Of course, if there are loads of clients invoking stateful session beans, then there's going to be loads of data to be stored on the server. To minimize the stress maintaining stateful clients places on an application server, the EJB container is allowed to take a Stateful Session Bean out of memory, and temporarily store the state of that SFSB until the client to which it is tied requests its services again. The process of storing the state of a Stateful Session Bean is known as passivation.
Of course, if the state of a bean is temporarily taken out of memory and places in some sort of persistence store, well, the time will come where the reverse will happen, that is, the EJB container must reassemble the SFSB, or un-passivate it. The process of un-passivating a Stateful Session Bean is known as activation.
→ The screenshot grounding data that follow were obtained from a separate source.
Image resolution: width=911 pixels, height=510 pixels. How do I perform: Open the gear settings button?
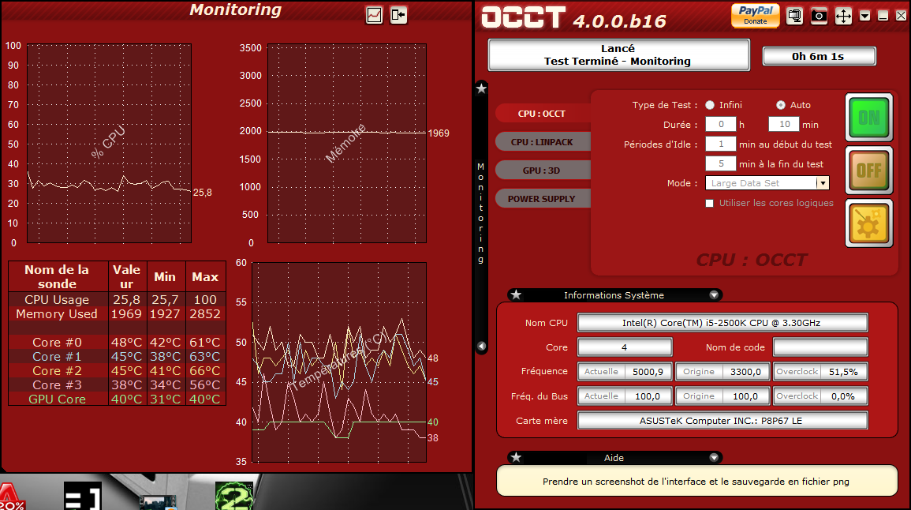click(x=868, y=223)
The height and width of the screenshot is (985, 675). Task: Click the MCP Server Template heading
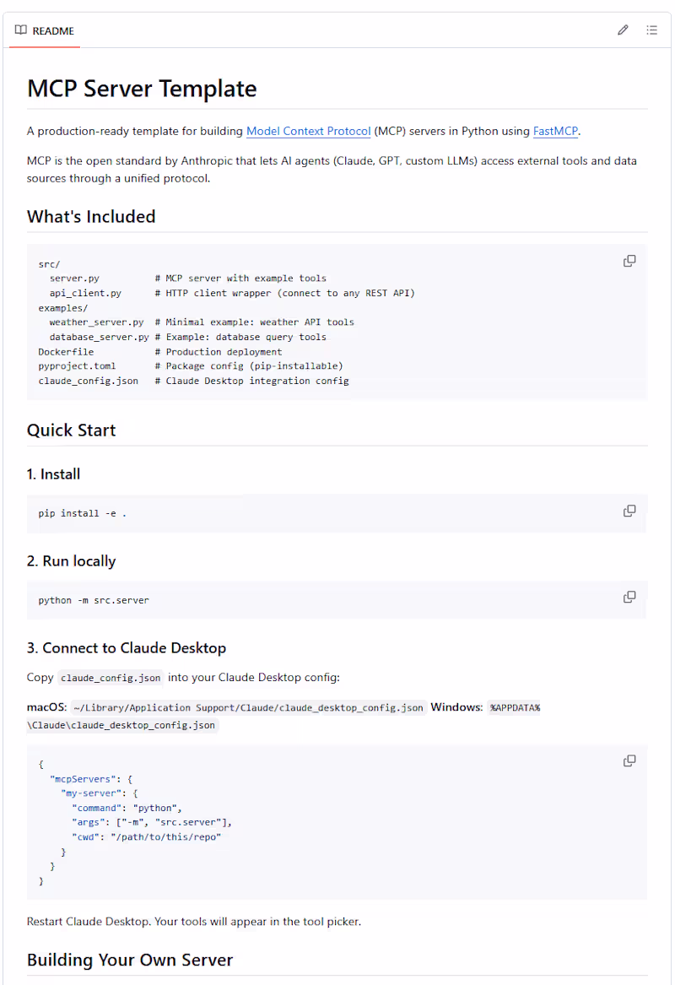[142, 89]
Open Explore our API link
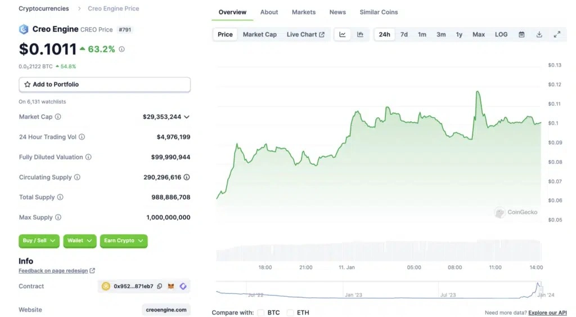576x317 pixels. 547,312
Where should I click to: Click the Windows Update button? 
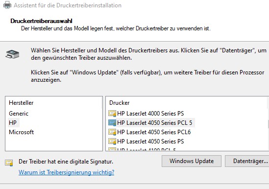pyautogui.click(x=192, y=161)
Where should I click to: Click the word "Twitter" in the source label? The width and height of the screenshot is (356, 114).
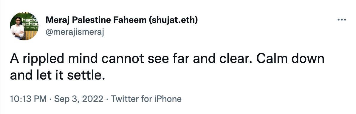124,99
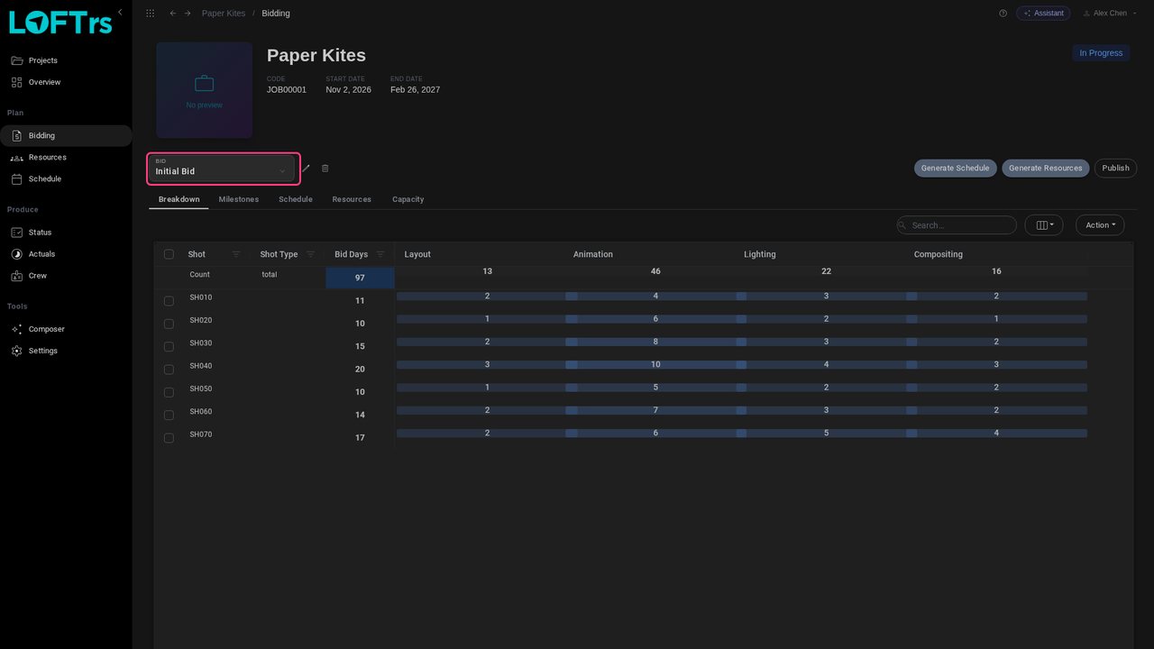Switch to the Milestones tab
Viewport: 1154px width, 649px height.
coord(239,199)
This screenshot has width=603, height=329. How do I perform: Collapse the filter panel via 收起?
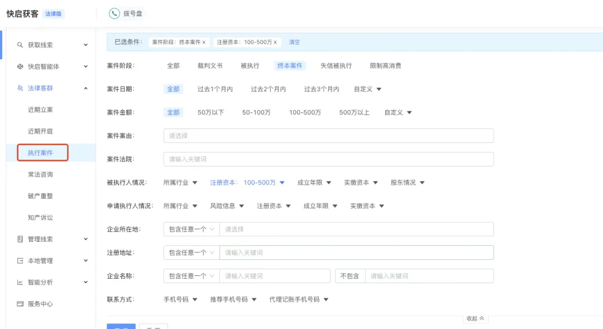pyautogui.click(x=475, y=317)
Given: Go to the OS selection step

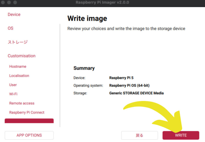Looking at the screenshot, I should [x=11, y=28].
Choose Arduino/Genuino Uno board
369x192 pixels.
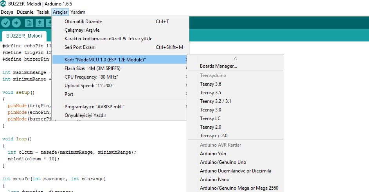coord(223,162)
For the most part, an EJB container doesn't have any problems passivating and subsequently activating Stateful Session Beans, especially if they are simply composed of primitive types and Serializable objects. However, if you've put some strange, fancy-dancy data type into your SFSB, and the JVM has no idea how to store or retrieve this crazy type of data, well, you're going to have to do some fancy footwork when the EJB container both passivates and activates your Stateful Session Bean.
To take evasive action when the EJB container is about to passivate your SFSB, all you have to do is write a method that performs your fancy footwork, and decorate that method with the @PrePassivate annotation.
To help the EJB container re-construct your Stateful Session Bean when the passivated bean is activated, you simply write your supporting code into a standard Java method, and then decorate that method with the @PostActivate annotation.
The semantics of PrePassivate and PostActivate are the same as the EJB 2.1 ejbActivate and ejbPassivate callback methods.
Stateful Session Bean Removal
The Remove annotation may be used to annotate a stateful session bean business method. Use of this annotation will cause the container to remove the stateful session bean instance after the completion (normal or abnormal) of the annotated method.